> Document excerpt:
------------------------------------------------------------

I was just reading Murray’s “Redemption Accomplished And Applied.” What a good read! One thing I appreciate is Murray’s ability to prove his points in Scripture, using the language of the Bible.
I am troubled that so many men at Old Life, including DGH, down play sanctification. DGH went so far, as to call his works done in faith a bunch of dirty rags! How can DGH be a teacher?! Is that what God calls our works refined like pure gold, yes even fine gold? No. So why the disconnect with Darryl and sanctification? Darryl seems to question if good works are necessary at all!
When I stated that justification is not more important than sanctification the response here at Old Life was incredulous! Yet that exact statement word for word was found in the OPC report.
Why is it, when I attempt to exhort us to press on, *some* Old Lifer’s get their panties in a wad? Especially since sanctification is emphasized so clearly in Scripture. It’s only in our sanctification (which is subjective) that we have assurance. Because if we’re not trusting God in our daily life, then how can we say we trust his promise that we are truly saved?

------------------------------------------------------------

> Material provided:
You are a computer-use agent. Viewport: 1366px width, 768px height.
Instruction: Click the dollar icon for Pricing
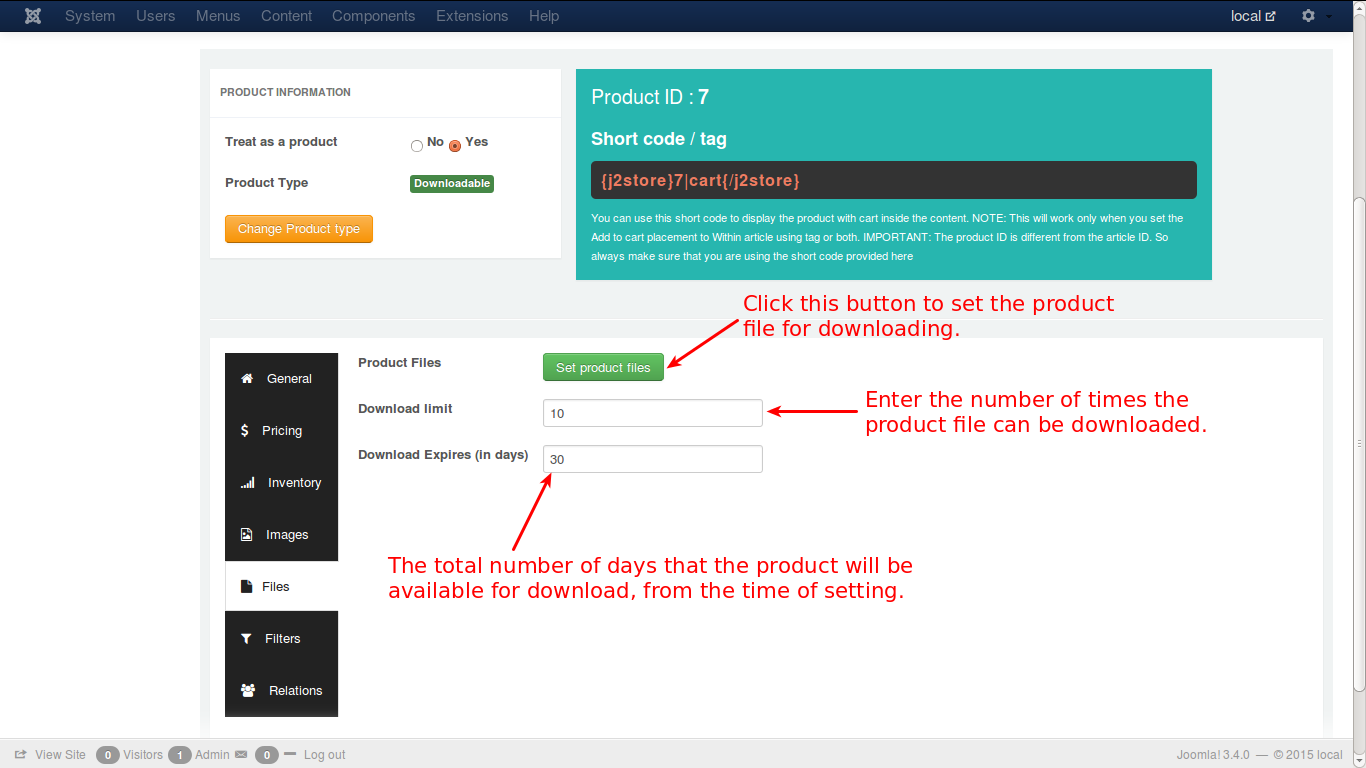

------------------------------------------------------------

> Tasks:
a) Decide whether each statement below agrees with the comment about sanctification. Answer yes or no for each one, and quote the words from the comment that decide it.
(i) The writer enjoyed reading Murray's "Redemption Accomplished And Applied."
(ii) DGH described his works done in faith as fine gold.
(iii) The writer's statement that justification is not more important than sanctification appeared word for word in the OPC report.
b) List every question the writer asks in the comment about sanctification.
c) Write a continuation of the comment about sanctification, picking up right after its last sentence.

> Answer list:
a)
(i) Yes: "What a good read!"
(ii) No: "DGH went so far, as to call his works done in faith a bunch of dirty rags!"
(iii) Yes: "Yet that exact statement word for word was found in the OPC report."

b)
1. How can DGH be a teacher?!
2. Is that what God calls our works refined like pure gold, yes even fine gold?
3. So why the disconnect with Darryl and sanctification?
4. Why is it, when I attempt to exhort us to press on, *some* Old Lifer’s get their panties in a wad?
5. Because if we’re not trusting God in our daily life, then how can we say we trust his promise that we are truly saved?

c)
When I asked DGH point blank, how does he know his faith isn’t dead? He responded, “I seek after the Lord”. Bingo! In other words, if we are not seeking the Lord, then we have no right to believe we were ever born of God.
Finally, John Murray had no problem talking about the deepest aspects of salvation, using language found in the Bible. I would encourage Sean, David R, and Todd and DGH to follow suite, and try to use the language of Scripture to make their points. Latin doesn’t help those of us who don’t speak it.
Press on brothers!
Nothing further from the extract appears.